Automated Software Analysis Group

Bug Finding Techniques

  • type: seminar
  • semester: WS 2010/2011
  • place:

    Geb 50.34, Room 236

  • time:

    Thursdays 14.00 - 15.30

  • start: Thursdays, 21.10.2010
  • lecturer:

    Mana Taghdiri, Carsten Sinz, A. Achraf El Ghazi, Florian Merz, Stephan Falke

  • sws: 2

In this seminar, we introduce some state-of-the-art techniques that help programmers check the correctness of their developed software systems. Examples of correctness properties include: the program does not crash (eg, through null pointer exceptions), it does not contain security vulnerabilities (such as buffer overflows), and it calculates the correct result.
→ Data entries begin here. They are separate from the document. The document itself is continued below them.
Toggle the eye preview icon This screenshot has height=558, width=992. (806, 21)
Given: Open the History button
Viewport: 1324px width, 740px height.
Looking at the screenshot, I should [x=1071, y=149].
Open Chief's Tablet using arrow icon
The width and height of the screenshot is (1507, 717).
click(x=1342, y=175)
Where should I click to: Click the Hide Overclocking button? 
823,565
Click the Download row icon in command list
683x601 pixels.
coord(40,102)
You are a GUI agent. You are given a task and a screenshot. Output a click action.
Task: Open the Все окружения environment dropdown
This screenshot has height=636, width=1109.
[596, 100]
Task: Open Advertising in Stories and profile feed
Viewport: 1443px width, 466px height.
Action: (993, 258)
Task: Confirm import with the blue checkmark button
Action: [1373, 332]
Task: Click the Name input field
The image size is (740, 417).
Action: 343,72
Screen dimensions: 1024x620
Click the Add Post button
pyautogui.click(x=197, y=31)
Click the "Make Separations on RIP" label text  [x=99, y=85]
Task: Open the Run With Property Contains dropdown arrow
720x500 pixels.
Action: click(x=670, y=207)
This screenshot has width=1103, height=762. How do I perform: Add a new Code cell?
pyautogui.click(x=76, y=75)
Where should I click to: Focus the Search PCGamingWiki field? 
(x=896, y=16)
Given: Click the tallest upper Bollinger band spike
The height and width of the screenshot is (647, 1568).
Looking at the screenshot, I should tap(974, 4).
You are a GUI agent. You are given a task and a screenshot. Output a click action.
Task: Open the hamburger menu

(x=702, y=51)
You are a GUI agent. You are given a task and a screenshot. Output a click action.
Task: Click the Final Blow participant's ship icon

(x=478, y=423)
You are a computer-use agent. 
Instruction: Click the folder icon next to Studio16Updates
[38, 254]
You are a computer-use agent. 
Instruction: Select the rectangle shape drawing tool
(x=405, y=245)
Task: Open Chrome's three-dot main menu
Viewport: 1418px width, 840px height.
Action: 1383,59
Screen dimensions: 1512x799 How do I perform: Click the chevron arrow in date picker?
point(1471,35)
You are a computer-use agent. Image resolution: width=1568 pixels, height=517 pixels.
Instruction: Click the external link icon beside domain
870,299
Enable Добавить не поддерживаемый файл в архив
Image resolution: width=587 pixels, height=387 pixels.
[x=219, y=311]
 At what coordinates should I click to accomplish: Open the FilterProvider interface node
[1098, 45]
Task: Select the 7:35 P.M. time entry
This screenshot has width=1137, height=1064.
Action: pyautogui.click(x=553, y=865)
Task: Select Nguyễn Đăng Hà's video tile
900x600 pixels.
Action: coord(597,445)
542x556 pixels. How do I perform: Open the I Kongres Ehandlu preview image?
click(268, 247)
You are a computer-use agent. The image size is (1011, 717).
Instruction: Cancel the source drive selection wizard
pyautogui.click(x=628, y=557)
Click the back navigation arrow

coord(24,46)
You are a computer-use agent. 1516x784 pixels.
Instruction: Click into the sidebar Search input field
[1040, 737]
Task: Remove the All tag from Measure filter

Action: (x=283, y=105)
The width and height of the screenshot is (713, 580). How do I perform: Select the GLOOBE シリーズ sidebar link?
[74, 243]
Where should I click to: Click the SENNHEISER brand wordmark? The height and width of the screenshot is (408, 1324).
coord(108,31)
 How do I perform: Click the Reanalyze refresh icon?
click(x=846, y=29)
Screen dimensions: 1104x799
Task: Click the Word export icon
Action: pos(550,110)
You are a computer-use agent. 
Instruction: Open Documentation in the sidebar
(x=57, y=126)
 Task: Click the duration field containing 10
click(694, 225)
We focus on lightweight techniques that are fully automatic, easy-to-use, and do not require much user-provided assistance, and thus present a potential to be applied to real-world industrial software. Topics include:

  • Automatic test case generation
  • Automatic debugging tools
  • Decision procedures for bit-vectors, arrays, and integers
  • Software bounded model checking
  • Feedback-driven program checking

 

Notes:

  • First meeting will be held on Thursday, 21.10.2010, 14:00 (room 236) in which each student picks a topic of his/her own interest.
  • Each student has to give a presentation on his/her chosen topic at the end of the semester (03.02. and 10.02.2011). Talks will be in English, and should fit in a 20 minutes time slot + 10 minutes discussion time.
  • Each student should have at least 2 meetings with the supervisor. One in early December, and one 2 weeks before the talk (mid January).
  • Each student should submit a write-up (6-10 pages) at the end of the semester (12.02.2011 at the latest). A short summary should be submitted at the second meeting with the supervisor.

 

Readings:

  • Vijay Ganesh: Decision procedures for bit-vectors, arrays, and integers
  • Vijay Ganesh, David L. Dill: A decision procedure for bit-vectors and arrays
  • Robert Brummayer, Armin Biere: Lemmas on demand for the extensional theory of arrays
  • Franjo Ivančić, Zijiang Yang, Malay K. Ganai, Aarti Gupta, Pranav Ashar: Efficient SAT-based bounded model checking for software verification
  • Ernie Cohen, Michal Moskal, Stephan Tobies, Wolfram Schulte: A precise yet efficient memory model for C
  • Yeting Ge, Clark Barrett, Cesare Tinelli: Solving quantified verification conditions using satisfiability modulo theories
  • Roberto Bruttomesso, Natasha Sharygina: A scalable decision procedure for fixed-width bit-vectors
  • Daniel Kroening, Natasha Sharygina, Stefano Tonetta, Aliaksei Tsitovich, Christoph M. Wintersteiger: Loop summarization using abstract transformers
  • Adam Kiezun, Vijay Ganesh, Philip J. Guo, Pieter Hooimeijer, Michael D. Ernst: HAMPI: A Solver for string constraints
  • T. Ball, S. K. Rajamani: Automatically Validating Temporal Safety Properties of Interfaces
  • Y. Xie and A. Aiken: Saturn: A Scalable Framework for Error Detection using Boolean Satisfiability
  • Andreas Podelski, Andrey Rybalchenko: ARMC: The Logical Choice for Software Model Checking with Abstraction Refinement
  • Mohamed Nassim Seghir, Andreas Podelski, Thomas Wies: Abstraction Refinement for Quantified Array Assertions
  • Sarfraz Khurshid, Corina Pasareanu, Willem Visser: Generalized Symbolic Execution for Model Checking and Testing
  • Chandrasekhar Boyapati, Sarfraz Khurshid and Darko Marinov: Korat: Automated Testing Based on Java Predicates
  • Andreas Zeller: Yesterday, my program worked. Today, it does not. Why?